Para o Dossiê previsto na Lei, os dados serão extraídos das bases de diversas secretarias e serviços de atendimento municipais, tais como: Secretarias Municipais de Saúde, de Assistência Social, Trabalho e Renda, e de Educação; Centros de Referência Especializado de Assistência Social (CREAS), de Atendimento à Mulher em Situação de Violência (CREMV); Conselhos Tutelares; Delegacia de Proteção à Criança, Adolescente, Mulher e Idoso (DPCAMI); Disques 100 e 180.
Leia mais
Após sancionada, um dos desafios é a operacionalização da Lei que fica a cargo da gestão da Prefeitura Municipal de Florianópolis. É preciso pensar como se dará a articulação dos diversos setores ligado a coleta dos dados, como se estruturará a equipe, entre outros. Outra possível dificuldade é a troca de gestão em decorrência do ano eleitoral. De acordo com Carla Ayres, segue em curso uma tentativa de construção coletiva da metodologia junto ao Executivo e aos movimentos sociais.
“Eu conversei com o Fábio Braga (PSD), que é o presidente da Câmara e que nesse aspecto da tramitação do Dossiê Mulher Florianopolitana foi muito parceiro e receptivo e fez, provavelmente, um bom trâmite para que o Gean Loureiro (DEM) sancionasse a Lei, me coloquei à disposição para construir essa metodologia conjuntamente entre o Executivo e os movimentos sociais. Na semana que vem, se não houver nenhum retorno, vamos encaminhar um ofício para Casa Civil e prefeitura, nos colocando à disposição para essa construção coletiva da metodologia, para que no início do ano que vem já possamos ter um levantamento sobre os dados de 2020”, explica.
Embora não haja uma metodologia prevista para coleta e tabulação dos dados, a Lei obriga a criação de uma codificação própria e padronizada para todas as Secretarias do Município e demais órgãos. Outra obrigação é que os dados sejam divulgados, no Diário Oficial Eletrônico do Município e no site da Prefeitura Municipal de Florianópolis, no máximo de um em um ano.
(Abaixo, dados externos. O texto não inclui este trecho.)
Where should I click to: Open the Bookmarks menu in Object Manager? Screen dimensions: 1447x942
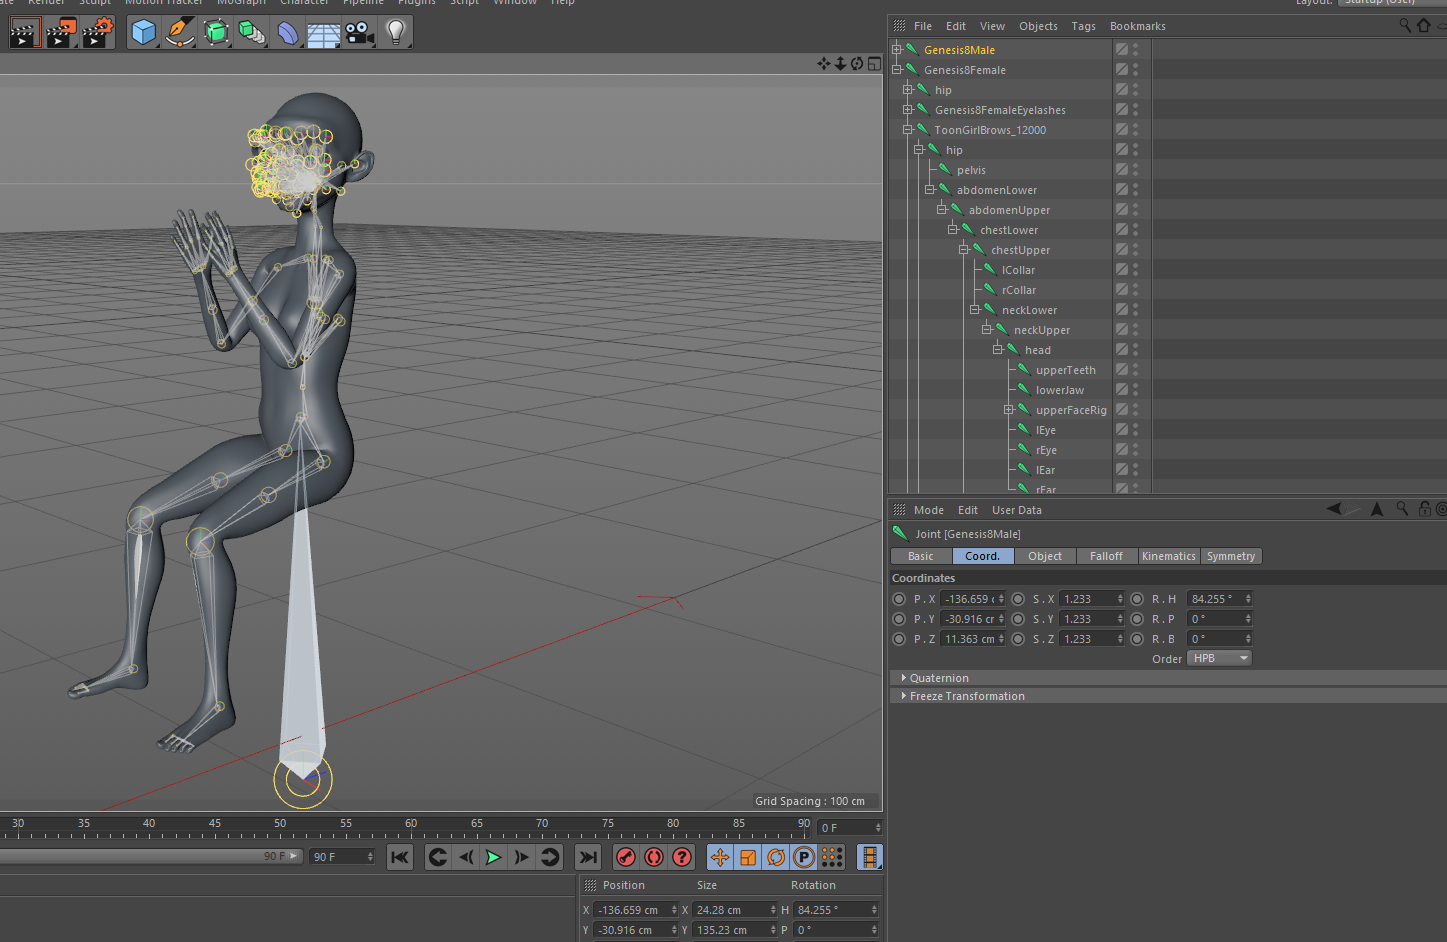click(1137, 26)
Tentativa similar de um sistema integrado de informações sobre a violência contra a mulher foi realizada, através da Lei 16.620, de autoria da ex-deputada estadual Ana Paula Lima (PT). Sancionada pela Assembleia Legislativa de Santa Catarina (ALESC) há 5 anos, em 7 de maio de 2015, a Lei previa a criação de um Observatório da Violência em Santa Catarina e, infelizmente, ainda não saiu do papel.
Em junho deste ano, em ação coordenada pela deputada estadual Luciane Carminatti (PT), a Bancada Feminina da ALESC decidiu compor um grupo de trabalho para materializar o Observatório Social da Violência Contra a Mulher no Estado. Além da Bancada Feminina, devem integrar o grupo a Secretaria de Desenvolvimento Social, a Polícia Civil, o Tribunal de Justiça, o Ministério Público, a Universidade Federal de Santa Catarina (UFSC) e o Conselho Estadual dos Direitos da Mulher.
De acordo com Carla Ayres, o modelo do projeto da Lei Mulher Florianopolitana tem inspiração tanto na proposição do Observatório Estadual, como de um projeto de autoria de Marielle Franco, ex-vereadora do Rio de Janeiro pelo PSOL, cujo assassinato segue sem resolução há mais de 2 anos. Apesar de inspirada na Lei do Observatório Estadual, a Municipal não apresenta obrigatoriedade de coleta de importantes pontos para análise dos dados estatísticos de violência contra a mulher, tais como: raça/etnia e classe. A Lei do Observatório Estadual obriga (tanto para as mulheres em situação de violência, quanto para seus agressores) que entre os dados coletados estejam: idade, etnia, raça, profissão e escolaridade.